* [ACTIVITY]:
Report the lines of the data below that contain the string "button".

----------------

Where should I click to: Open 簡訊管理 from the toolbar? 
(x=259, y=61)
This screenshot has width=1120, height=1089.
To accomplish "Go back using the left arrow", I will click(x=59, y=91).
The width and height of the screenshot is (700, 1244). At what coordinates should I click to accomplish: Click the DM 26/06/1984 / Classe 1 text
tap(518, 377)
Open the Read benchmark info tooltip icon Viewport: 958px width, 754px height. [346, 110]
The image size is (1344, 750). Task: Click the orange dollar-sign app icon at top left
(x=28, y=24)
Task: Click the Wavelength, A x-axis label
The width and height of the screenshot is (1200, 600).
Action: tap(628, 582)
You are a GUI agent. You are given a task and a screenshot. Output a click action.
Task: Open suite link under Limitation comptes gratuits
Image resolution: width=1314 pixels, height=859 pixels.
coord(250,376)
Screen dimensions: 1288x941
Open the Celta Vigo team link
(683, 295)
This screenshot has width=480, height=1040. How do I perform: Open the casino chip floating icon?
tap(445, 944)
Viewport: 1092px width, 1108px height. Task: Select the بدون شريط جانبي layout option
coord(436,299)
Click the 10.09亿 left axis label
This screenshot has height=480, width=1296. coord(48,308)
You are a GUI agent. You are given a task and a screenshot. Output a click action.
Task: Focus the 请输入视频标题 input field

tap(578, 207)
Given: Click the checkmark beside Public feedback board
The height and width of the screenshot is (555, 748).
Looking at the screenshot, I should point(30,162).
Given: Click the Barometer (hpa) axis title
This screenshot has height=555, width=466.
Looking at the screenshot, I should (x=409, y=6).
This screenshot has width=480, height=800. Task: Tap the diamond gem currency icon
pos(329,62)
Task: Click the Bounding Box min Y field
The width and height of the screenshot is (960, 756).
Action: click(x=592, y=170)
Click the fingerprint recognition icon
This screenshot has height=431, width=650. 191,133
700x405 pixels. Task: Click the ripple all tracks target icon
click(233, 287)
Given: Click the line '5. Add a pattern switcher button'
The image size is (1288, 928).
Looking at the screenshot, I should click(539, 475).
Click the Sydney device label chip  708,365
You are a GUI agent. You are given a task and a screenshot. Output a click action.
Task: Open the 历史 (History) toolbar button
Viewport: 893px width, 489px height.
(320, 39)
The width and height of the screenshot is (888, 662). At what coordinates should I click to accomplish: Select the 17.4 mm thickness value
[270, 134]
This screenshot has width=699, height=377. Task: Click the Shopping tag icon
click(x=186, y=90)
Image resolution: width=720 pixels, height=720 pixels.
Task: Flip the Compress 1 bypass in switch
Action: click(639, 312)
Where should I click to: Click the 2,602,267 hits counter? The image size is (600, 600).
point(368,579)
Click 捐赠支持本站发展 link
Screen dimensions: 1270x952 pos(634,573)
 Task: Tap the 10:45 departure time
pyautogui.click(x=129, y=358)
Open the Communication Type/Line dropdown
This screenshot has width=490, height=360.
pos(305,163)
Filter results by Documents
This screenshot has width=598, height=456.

----------------

* [ANSWER TO THE EXERCISE]:
Given: Click the line '5. Add a pattern switcher button'
Task: Open the 历史 (History) toolbar button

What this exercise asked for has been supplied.